A lot of folks urged me to do the pitch session, even if just for the experience, and I kept it on the table for a while until I heard what the agents and editors had to say about the matter during their Friday morning forums. Most of them confirmed my hunch. They wanted completed, polished manuscripts — “your best work”. Obviously. They want a book to sell and sooner rather than eons from now.
So with that bit of enlightenment and after my bar chat with the agent and another writer who both assured me I was making the right decision in refraining, I sealed my fateful decision to not pitch this go around.
I wasn’t ready to pitch, and that was okay. It was not the driving force for me in attending this conference, and that was my mindset all along. And luckily, I think I succeeded in obtaining what I wanted out of this writer’s shindig.
- Learn more about the craft of storytelling. ✓
- Hear others’ experiences and journeys in writing and publishing. ✓
- Socialize and drag myself out of my cozy hamster ball. ✓
- Find someone, anyone, (there were several!) to give me a pep talk akin to a nun slapping my wrists with a ruler to just write. ✓
- Let go of the fear of exposing myself in my writing. (still working on it…)

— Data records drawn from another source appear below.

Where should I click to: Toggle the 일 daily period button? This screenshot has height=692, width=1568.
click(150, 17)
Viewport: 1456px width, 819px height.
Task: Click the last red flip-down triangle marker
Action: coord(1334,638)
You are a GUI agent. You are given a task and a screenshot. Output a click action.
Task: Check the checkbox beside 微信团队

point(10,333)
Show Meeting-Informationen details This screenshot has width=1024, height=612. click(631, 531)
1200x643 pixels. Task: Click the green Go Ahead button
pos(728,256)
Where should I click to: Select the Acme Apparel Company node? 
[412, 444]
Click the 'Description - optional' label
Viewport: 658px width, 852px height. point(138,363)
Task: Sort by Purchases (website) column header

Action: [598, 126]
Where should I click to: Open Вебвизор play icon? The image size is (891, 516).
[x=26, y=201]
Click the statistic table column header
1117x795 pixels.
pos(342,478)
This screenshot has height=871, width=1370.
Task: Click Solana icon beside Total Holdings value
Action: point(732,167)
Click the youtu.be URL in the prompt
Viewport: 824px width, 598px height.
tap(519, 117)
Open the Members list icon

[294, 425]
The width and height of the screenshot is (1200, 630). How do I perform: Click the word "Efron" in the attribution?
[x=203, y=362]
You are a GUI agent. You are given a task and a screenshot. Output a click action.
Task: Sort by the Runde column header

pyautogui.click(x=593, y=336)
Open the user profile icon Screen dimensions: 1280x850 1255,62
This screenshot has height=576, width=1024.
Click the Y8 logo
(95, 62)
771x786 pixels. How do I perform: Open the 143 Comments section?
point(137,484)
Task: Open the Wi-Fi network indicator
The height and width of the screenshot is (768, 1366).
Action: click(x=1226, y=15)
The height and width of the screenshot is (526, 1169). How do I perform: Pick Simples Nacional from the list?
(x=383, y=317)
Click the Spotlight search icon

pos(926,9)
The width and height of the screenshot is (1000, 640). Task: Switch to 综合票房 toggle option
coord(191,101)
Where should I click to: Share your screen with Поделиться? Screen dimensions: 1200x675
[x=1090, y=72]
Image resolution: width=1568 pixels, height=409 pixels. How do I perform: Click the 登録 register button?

There was also a surprise nugget. ‘Show Don’t Tell’ is not this undeniable writing commandment or holy grail of prose that should be applied to every single paragraph you spew from your loins, er…fingers — something I have been struggling with, and I am ever so relieved to hear it from at least two well-established authors at this conference. Not all of us strive to write glorious literary works of art, and what I learned is that telling and varying degrees of showing work much better for pacing and action, especially in genre fiction.
Holy fucking hell, thank you.
And thank you, Pacific Northwest Writer’s Association. This conference was well worth not only my money but also the intermittent feeling of hot fear and beaded sweat, the pounding sensation of my heart desperately trying to escape the chaos of fluctuating emotions, and the rolling pits of terror felt clawing away deep within my bowels.
Totally worth it.
So, what are you waiting for, people? Do that thing that scares you. The experience may surprise you.